*Working data*:

::::

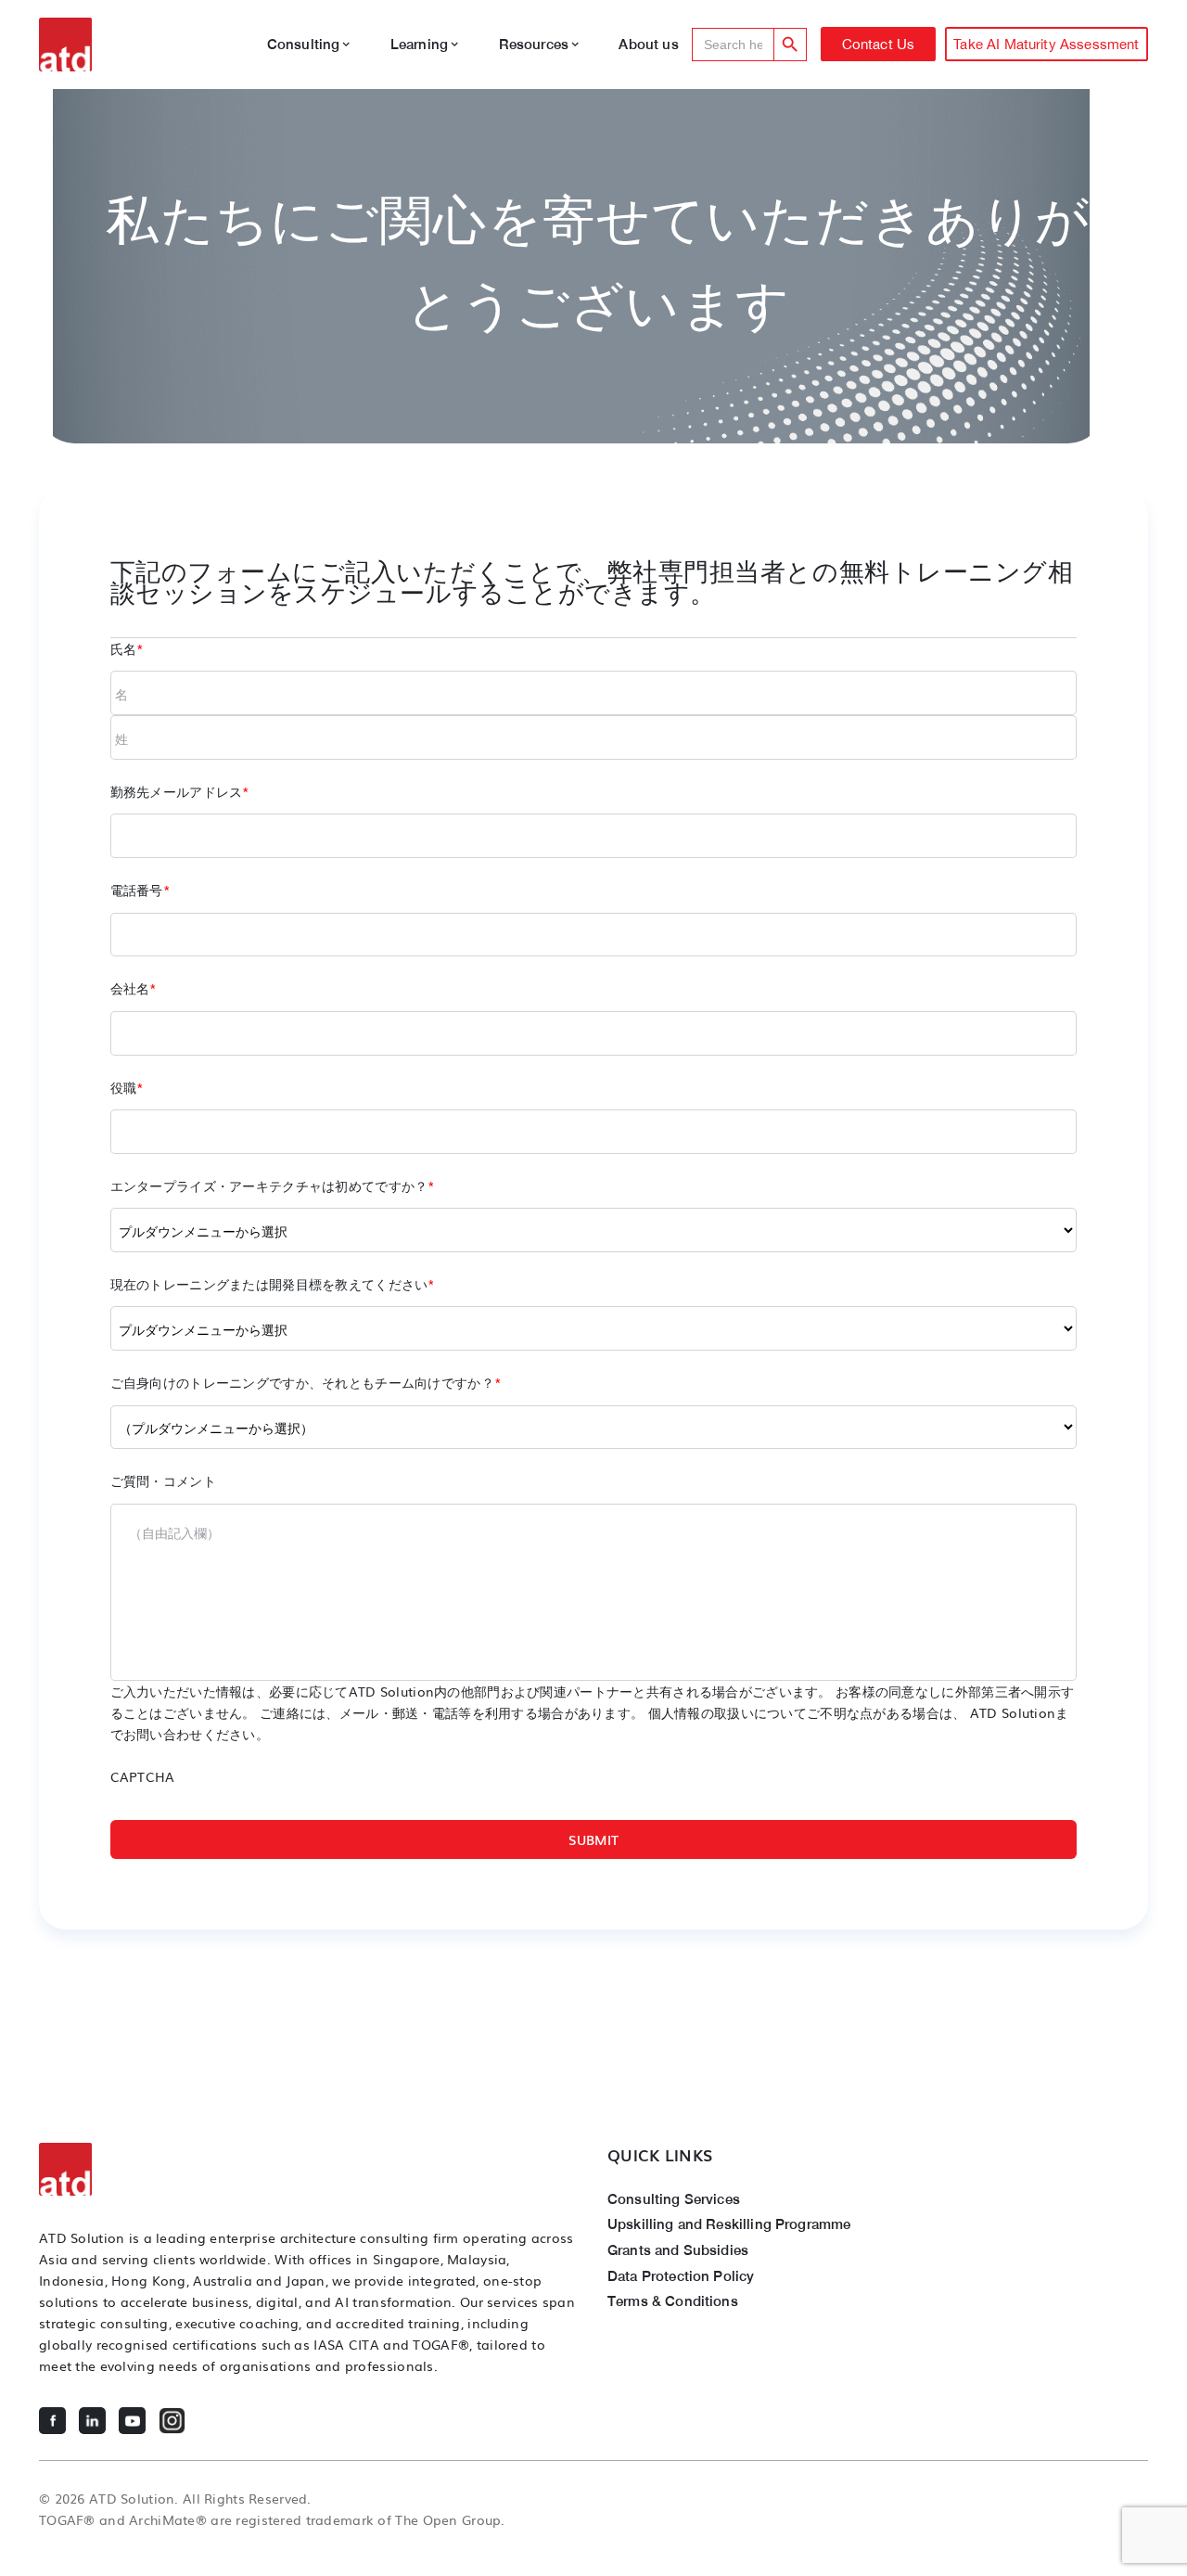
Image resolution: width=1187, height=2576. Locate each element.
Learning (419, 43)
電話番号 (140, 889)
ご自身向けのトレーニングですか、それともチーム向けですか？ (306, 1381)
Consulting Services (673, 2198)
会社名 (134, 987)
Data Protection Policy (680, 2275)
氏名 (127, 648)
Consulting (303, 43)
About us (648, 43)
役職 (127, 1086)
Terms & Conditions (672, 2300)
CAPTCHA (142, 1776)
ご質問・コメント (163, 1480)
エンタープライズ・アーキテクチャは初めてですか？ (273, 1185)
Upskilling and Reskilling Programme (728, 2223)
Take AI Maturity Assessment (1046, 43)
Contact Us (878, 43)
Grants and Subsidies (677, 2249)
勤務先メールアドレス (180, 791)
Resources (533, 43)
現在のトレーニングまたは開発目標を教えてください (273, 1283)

::::

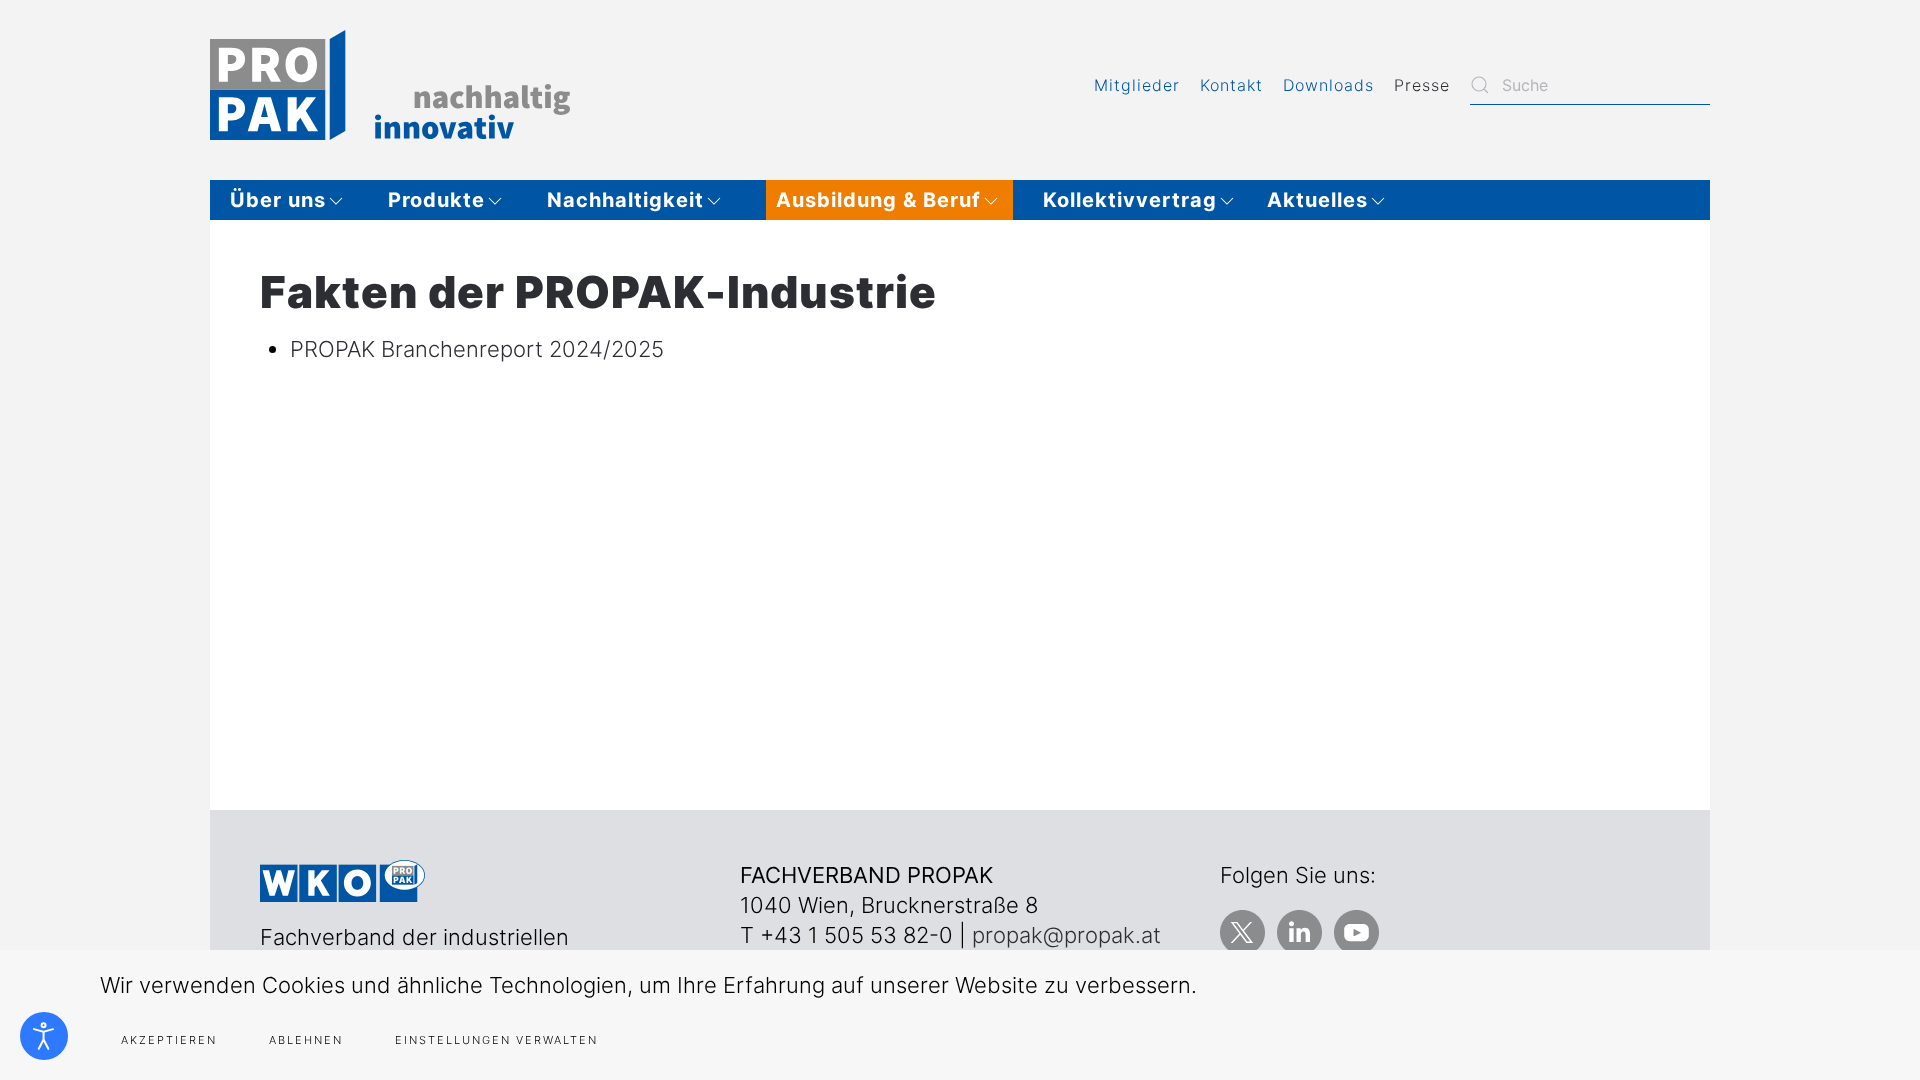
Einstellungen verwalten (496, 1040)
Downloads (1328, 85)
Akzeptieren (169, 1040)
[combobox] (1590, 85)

::::

*Your instructions*: In the listing above, find the line with "About us (648, 43)" and the line with "現在のトレーニングまたは開発目標を教えてください (273, 1283)", then print exactly those two lines and every line between them, and nothing more.

*Result for this task*:
About us (648, 43)
役職 (127, 1086)
Terms & Conditions (672, 2300)
CAPTCHA (142, 1776)
ご質問・コメント (163, 1480)
エンタープライズ・アーキテクチャは初めてですか？ (273, 1185)
Upskilling and Reskilling Programme (728, 2223)
Take AI Maturity Assessment (1046, 43)
Contact Us (878, 43)
Grants and Subsidies (677, 2249)
勤務先メールアドレス (180, 791)
Resources (533, 43)
現在のトレーニングまたは開発目標を教えてください (273, 1283)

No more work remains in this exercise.